Starting at the line that contains "Open the 20.0ms", copy every line to the end of the material below exactly, and omit the pictures.

── Given entries ──

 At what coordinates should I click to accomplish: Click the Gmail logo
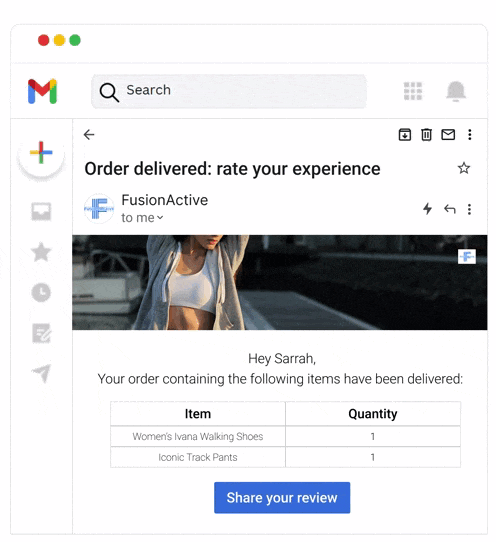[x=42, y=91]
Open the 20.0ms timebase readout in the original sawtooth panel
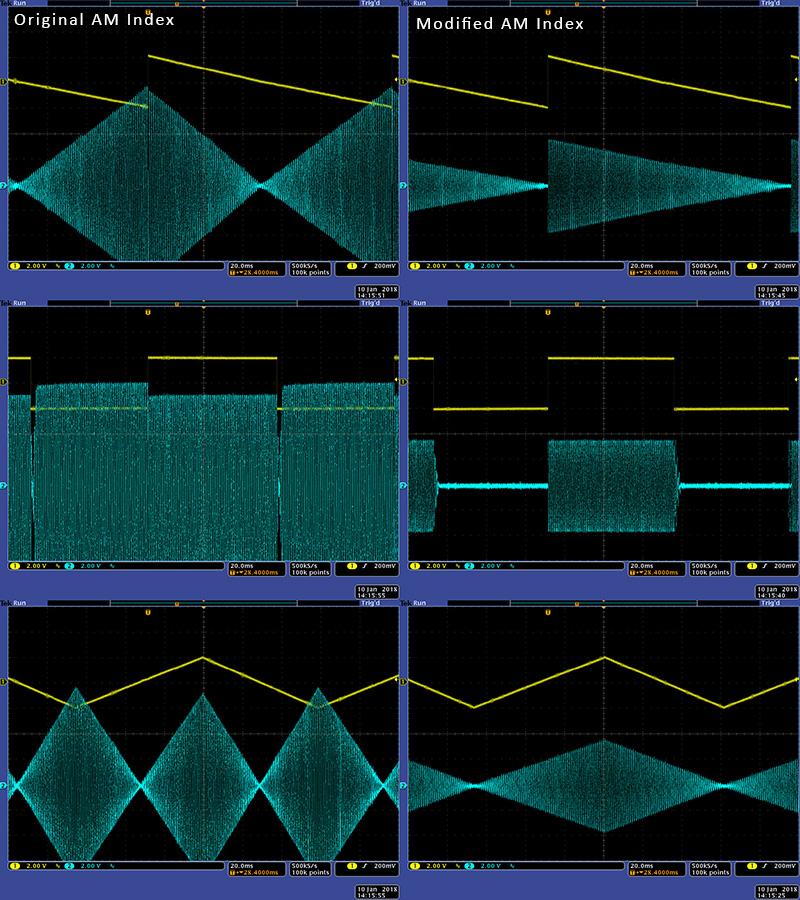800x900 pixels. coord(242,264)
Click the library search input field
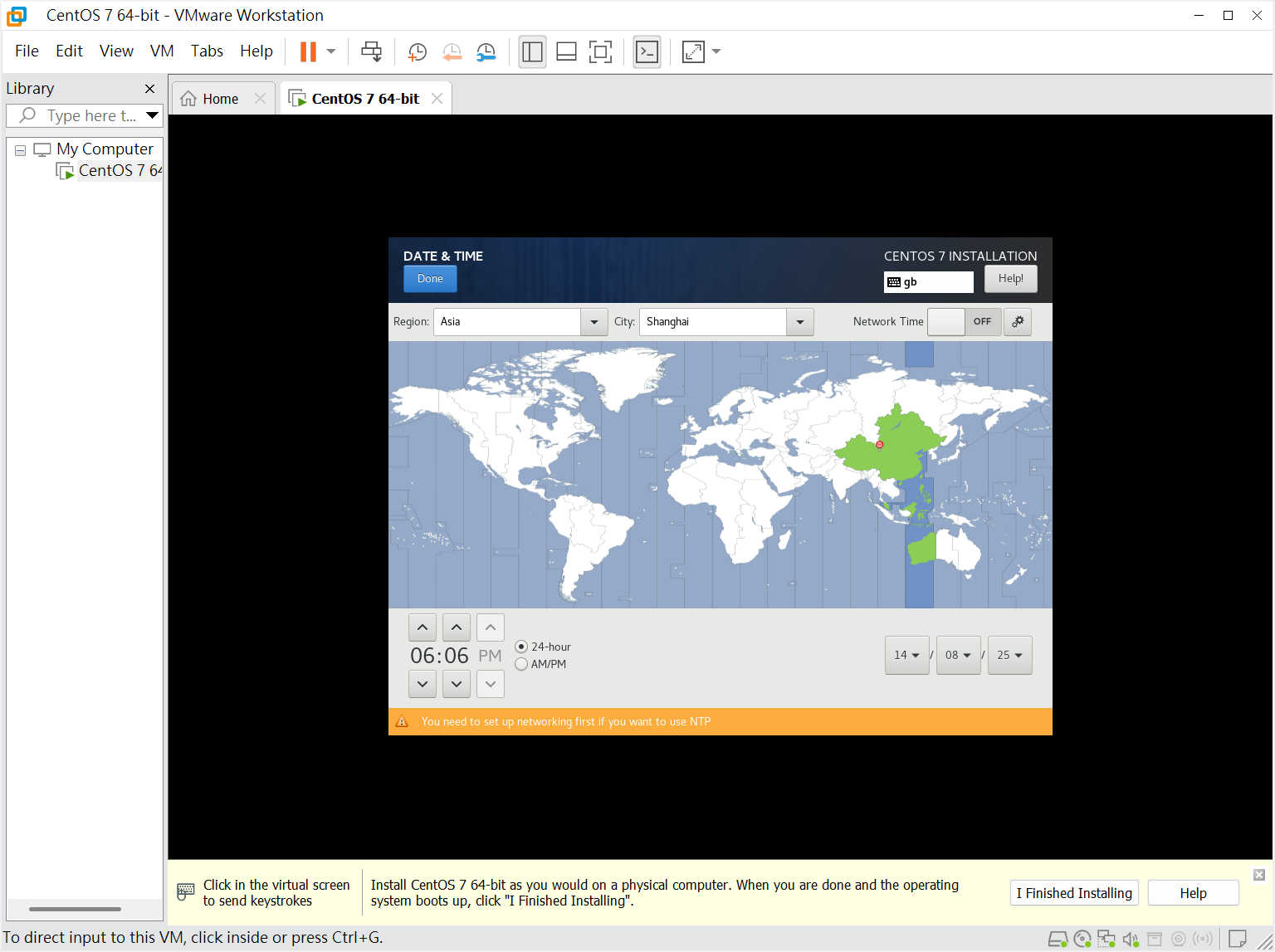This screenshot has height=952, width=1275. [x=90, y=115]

───

◆ **Solution to this task**
Open the 20.0ms timebase readout in the original sawtooth panel
800x900 pixels. coord(242,264)
Click the library search input field
This screenshot has height=952, width=1275. [x=90, y=115]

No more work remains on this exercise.